TRY IT
In the entries that follow, find each line with the word "bubble" and copy it.

DATA PROVIDED
------------
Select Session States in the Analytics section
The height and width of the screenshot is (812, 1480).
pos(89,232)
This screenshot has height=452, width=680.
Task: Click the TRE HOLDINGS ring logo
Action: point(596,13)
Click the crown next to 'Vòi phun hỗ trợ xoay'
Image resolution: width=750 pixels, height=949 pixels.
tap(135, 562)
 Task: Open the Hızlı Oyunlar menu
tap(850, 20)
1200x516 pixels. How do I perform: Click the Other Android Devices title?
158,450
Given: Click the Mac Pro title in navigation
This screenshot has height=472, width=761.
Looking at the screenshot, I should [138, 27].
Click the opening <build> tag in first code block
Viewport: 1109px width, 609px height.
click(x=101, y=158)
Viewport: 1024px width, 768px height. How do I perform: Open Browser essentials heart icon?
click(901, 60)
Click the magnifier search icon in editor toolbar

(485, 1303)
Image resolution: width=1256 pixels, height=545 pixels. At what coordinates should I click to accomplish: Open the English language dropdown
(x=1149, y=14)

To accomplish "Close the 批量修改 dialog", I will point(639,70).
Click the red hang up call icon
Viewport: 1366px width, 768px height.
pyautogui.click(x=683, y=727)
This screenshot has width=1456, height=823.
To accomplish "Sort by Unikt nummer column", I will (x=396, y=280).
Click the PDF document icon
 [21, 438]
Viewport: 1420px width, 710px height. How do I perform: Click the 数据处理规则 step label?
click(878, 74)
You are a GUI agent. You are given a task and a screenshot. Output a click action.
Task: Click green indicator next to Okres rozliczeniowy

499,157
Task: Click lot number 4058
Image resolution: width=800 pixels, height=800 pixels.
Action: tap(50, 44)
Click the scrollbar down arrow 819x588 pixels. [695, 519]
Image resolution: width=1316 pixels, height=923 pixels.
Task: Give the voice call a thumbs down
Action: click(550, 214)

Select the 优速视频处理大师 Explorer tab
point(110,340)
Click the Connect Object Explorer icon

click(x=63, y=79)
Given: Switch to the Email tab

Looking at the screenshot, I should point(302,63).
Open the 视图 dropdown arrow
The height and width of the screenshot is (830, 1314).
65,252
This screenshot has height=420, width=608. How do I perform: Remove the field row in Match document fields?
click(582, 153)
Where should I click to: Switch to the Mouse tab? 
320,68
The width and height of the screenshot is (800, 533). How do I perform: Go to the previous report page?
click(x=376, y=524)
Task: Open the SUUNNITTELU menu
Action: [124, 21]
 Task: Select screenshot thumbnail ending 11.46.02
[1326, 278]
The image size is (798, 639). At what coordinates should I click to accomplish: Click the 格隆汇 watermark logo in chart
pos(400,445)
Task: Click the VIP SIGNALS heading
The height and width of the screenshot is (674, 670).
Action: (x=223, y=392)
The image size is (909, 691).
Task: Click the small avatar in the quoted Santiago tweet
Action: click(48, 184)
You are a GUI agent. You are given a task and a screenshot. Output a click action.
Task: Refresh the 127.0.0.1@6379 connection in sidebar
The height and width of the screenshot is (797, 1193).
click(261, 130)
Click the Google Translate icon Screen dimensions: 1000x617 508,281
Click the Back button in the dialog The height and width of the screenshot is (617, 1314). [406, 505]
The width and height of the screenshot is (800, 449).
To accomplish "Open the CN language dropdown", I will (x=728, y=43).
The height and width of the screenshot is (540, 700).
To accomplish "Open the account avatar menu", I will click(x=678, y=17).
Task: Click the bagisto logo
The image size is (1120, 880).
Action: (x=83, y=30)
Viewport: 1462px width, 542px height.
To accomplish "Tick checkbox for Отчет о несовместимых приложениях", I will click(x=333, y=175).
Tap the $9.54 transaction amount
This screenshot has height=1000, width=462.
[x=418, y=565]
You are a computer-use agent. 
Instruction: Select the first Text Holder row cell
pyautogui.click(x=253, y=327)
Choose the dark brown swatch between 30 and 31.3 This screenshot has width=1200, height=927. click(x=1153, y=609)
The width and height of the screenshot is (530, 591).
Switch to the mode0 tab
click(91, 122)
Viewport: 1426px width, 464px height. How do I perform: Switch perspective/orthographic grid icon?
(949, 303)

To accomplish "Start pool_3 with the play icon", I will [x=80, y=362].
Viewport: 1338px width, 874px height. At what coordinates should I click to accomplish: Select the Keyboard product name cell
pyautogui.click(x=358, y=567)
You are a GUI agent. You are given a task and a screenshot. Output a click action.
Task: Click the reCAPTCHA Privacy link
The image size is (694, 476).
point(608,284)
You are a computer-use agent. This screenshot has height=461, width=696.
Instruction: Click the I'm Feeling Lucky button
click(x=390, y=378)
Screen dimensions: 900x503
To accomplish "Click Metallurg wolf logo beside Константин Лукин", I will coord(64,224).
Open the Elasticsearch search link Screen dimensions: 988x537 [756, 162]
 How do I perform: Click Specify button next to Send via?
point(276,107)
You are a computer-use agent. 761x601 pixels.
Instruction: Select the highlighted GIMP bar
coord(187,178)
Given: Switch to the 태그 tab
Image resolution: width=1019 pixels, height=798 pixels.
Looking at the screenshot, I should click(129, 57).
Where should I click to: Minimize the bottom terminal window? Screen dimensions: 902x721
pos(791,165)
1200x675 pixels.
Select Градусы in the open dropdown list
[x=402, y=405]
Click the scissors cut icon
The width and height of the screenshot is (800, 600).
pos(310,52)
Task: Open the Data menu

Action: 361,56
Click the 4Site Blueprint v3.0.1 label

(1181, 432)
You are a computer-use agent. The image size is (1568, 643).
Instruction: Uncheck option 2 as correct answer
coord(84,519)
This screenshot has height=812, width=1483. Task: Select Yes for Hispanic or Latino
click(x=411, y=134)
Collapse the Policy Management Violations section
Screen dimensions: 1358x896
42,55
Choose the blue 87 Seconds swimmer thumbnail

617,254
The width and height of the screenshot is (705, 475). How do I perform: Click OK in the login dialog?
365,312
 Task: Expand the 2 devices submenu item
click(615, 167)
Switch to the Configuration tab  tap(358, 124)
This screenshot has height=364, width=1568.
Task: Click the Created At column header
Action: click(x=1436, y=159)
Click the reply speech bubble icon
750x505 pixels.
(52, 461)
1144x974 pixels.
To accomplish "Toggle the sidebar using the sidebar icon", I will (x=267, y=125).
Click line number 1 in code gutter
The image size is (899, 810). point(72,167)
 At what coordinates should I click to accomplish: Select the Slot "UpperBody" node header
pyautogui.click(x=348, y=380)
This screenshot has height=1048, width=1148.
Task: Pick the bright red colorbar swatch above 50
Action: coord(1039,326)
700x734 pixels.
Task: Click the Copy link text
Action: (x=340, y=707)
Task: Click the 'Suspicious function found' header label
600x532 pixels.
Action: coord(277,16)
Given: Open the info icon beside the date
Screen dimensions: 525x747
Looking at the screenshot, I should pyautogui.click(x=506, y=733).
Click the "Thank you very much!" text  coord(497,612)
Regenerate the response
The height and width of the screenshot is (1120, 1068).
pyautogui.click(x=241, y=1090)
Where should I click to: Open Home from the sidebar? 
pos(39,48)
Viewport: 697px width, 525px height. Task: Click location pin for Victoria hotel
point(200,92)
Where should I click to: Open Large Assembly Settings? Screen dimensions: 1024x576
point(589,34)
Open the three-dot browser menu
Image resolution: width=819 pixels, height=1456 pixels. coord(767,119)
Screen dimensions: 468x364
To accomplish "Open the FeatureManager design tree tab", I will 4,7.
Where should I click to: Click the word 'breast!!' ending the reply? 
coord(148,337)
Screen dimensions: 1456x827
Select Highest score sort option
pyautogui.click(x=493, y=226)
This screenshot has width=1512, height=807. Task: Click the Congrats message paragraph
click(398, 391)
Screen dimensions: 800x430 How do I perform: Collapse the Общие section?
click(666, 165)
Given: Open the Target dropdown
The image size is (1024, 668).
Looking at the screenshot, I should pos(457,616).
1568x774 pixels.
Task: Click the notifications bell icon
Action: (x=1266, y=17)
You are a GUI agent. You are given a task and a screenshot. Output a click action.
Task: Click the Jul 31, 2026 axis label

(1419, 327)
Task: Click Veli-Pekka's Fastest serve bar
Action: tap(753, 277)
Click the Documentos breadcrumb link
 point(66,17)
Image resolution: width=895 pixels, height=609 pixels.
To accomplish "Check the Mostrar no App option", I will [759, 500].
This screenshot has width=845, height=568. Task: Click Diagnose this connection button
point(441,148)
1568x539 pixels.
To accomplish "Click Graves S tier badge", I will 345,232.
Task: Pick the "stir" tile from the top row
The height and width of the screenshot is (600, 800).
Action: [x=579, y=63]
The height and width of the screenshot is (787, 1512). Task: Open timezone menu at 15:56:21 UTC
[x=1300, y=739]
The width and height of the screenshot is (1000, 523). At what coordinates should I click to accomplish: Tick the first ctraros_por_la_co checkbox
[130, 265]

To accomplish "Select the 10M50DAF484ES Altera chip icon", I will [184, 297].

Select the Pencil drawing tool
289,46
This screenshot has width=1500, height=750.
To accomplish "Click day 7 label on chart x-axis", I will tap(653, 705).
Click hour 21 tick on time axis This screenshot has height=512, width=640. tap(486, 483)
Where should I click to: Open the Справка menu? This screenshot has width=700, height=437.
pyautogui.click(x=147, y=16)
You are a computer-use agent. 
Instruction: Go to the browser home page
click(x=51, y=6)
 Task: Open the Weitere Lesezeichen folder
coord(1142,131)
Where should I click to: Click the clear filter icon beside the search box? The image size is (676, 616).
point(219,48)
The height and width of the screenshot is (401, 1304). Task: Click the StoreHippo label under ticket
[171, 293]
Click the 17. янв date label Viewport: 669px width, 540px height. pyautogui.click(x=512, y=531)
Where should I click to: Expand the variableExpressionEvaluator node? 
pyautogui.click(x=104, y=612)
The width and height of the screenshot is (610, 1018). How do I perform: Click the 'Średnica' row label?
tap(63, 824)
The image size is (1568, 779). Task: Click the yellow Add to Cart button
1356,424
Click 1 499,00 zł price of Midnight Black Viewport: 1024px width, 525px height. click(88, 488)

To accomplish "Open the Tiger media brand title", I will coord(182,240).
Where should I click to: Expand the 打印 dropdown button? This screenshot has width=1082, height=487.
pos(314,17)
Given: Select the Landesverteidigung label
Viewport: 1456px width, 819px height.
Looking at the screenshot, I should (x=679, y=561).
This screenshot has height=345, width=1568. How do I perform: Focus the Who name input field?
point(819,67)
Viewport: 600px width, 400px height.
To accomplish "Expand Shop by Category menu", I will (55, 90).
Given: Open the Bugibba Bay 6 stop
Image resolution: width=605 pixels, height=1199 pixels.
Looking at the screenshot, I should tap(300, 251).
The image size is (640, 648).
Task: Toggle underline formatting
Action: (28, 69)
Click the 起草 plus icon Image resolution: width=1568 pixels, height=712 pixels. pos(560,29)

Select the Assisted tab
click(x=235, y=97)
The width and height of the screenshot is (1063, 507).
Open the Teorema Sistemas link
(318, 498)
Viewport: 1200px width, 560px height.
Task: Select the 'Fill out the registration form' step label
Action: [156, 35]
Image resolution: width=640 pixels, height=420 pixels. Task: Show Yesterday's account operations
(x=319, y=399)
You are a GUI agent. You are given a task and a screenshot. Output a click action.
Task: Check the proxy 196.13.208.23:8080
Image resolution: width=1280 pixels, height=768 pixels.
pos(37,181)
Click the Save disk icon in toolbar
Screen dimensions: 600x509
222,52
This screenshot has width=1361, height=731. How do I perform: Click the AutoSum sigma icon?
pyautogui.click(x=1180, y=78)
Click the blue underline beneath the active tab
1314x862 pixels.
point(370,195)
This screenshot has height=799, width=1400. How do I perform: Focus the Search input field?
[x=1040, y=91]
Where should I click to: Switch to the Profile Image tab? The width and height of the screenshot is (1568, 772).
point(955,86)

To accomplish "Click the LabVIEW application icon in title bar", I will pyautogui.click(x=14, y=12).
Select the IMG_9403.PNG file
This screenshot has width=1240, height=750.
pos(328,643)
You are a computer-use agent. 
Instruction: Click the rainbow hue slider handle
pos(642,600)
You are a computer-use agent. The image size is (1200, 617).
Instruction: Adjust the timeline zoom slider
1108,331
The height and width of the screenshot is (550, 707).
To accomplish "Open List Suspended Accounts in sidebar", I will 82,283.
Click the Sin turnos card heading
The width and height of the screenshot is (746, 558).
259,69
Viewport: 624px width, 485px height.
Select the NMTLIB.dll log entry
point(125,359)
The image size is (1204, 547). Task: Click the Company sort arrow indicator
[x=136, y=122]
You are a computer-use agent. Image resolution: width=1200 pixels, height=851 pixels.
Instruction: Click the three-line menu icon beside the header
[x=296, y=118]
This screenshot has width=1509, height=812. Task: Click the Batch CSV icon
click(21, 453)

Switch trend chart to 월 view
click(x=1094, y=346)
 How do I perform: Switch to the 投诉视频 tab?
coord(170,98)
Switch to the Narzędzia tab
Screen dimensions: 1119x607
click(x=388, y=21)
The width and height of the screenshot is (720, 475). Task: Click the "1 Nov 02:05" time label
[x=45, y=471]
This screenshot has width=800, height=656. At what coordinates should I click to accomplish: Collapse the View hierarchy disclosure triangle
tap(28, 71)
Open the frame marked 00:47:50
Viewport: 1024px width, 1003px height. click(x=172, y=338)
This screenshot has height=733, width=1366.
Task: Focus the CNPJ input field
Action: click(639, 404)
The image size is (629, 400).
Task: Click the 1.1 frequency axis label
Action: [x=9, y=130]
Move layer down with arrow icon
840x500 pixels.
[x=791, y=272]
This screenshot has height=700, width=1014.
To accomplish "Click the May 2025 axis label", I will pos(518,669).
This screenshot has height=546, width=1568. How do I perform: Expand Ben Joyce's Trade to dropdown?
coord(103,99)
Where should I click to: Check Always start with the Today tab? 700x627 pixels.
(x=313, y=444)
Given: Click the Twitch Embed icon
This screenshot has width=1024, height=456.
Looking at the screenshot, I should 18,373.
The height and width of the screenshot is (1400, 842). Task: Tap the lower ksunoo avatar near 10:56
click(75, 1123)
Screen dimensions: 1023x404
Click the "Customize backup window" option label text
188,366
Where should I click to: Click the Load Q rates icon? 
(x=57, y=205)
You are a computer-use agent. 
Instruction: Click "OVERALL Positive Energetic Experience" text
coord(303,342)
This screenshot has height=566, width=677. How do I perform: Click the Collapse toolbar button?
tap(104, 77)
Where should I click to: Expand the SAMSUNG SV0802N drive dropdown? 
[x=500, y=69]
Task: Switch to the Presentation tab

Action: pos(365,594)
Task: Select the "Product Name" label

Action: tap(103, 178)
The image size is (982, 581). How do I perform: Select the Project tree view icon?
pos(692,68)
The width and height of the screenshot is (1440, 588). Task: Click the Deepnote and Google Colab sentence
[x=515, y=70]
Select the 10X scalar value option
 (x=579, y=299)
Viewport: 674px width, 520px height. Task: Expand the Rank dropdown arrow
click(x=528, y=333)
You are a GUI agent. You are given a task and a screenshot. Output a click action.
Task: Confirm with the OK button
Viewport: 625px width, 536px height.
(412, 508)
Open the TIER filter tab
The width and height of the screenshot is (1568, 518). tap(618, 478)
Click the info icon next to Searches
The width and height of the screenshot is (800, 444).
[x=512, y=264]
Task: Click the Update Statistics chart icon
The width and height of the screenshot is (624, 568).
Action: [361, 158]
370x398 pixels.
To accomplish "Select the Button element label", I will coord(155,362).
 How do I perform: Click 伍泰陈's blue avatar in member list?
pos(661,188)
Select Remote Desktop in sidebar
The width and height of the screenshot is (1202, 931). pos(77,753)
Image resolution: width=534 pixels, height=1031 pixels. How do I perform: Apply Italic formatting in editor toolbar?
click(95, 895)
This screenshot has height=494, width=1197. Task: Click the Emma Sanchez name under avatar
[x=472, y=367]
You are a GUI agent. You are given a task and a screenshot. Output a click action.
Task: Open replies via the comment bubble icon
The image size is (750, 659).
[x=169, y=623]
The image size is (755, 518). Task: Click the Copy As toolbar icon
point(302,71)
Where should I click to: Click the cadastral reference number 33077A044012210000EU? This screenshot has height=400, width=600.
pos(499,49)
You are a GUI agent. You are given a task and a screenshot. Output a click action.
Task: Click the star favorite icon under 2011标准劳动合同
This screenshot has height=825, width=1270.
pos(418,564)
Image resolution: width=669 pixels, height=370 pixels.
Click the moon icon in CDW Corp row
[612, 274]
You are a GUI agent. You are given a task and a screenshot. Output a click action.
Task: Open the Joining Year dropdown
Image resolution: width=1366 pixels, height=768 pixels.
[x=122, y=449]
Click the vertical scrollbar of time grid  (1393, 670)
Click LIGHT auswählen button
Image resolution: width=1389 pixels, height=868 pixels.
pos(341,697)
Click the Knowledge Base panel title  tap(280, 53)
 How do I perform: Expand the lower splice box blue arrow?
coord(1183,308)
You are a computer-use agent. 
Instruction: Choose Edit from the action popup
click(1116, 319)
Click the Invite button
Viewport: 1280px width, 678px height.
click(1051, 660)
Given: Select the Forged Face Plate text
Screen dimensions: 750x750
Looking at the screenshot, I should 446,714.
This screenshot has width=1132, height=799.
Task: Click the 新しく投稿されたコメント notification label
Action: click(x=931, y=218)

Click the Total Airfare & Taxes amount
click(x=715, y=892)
------------
RESULT OF THE EXERCISE
Click the reply speech bubble icon
Task: Open replies via the comment bubble icon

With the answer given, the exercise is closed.